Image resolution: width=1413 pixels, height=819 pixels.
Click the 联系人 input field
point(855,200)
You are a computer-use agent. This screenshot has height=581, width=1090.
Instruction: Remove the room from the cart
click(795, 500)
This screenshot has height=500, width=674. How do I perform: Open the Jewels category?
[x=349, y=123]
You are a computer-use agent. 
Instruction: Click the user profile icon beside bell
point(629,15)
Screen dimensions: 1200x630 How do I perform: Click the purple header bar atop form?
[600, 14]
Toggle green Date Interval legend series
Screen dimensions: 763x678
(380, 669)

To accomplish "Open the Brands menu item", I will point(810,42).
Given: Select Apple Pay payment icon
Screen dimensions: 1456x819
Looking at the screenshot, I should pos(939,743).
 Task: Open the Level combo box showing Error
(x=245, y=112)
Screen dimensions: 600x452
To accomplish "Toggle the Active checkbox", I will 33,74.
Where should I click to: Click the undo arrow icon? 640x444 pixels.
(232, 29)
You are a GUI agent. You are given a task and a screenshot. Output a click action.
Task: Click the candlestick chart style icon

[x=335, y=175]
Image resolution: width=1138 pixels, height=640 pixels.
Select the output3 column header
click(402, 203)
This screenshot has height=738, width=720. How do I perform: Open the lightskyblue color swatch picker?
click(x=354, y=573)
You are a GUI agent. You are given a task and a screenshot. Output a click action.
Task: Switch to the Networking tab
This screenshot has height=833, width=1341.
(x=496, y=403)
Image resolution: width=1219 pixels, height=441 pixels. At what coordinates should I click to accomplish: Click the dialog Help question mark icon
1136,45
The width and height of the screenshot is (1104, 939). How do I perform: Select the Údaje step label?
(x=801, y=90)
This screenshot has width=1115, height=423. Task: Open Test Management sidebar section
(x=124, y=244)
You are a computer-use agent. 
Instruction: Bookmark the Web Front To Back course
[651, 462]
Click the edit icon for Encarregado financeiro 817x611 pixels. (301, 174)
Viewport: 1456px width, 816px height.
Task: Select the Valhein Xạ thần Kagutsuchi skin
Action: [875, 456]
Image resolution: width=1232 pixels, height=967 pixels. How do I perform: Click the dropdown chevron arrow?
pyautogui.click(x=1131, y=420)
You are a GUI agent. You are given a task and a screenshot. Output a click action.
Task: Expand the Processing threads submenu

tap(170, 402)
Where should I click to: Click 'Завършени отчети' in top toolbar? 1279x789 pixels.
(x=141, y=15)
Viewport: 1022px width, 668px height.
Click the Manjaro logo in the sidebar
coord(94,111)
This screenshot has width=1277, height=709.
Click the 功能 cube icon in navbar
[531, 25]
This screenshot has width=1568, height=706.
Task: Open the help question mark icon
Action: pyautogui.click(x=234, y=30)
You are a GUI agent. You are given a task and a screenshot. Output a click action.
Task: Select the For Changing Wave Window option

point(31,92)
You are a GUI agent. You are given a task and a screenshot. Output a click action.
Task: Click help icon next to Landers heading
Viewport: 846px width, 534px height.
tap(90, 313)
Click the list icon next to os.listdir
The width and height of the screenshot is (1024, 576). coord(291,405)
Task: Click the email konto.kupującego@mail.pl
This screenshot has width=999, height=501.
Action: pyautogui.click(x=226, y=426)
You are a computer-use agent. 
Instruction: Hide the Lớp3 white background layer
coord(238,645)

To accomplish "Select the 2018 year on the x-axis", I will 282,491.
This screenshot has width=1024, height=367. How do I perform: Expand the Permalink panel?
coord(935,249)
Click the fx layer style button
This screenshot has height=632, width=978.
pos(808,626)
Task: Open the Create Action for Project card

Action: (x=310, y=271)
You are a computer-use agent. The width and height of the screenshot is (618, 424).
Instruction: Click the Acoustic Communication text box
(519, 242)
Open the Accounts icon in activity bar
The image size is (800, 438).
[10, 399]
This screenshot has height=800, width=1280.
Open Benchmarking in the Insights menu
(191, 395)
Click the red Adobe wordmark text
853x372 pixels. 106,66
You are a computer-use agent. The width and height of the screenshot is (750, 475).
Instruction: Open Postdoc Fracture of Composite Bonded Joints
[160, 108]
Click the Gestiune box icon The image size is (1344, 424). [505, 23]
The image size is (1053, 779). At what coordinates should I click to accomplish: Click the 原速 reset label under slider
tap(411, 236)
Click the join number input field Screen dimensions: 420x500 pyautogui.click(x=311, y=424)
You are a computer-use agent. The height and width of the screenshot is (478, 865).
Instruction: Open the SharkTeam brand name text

--

• WORK ORDER
Show each line of the material holding "computer".

• RESPONSE AREA
You are a computer-use agent. This screenshot has height=581, width=1090.
You are a computer-use agent. 
You are a computer-use agent. 
You are a computer-use agent. 
You are a computer-use agent. The width and height of the screenshot is (618, 424).
You are a computer-use agent. The width and height of the screenshot is (750, 475).
You are a computer-use agent. The height and width of the screenshot is (478, 865).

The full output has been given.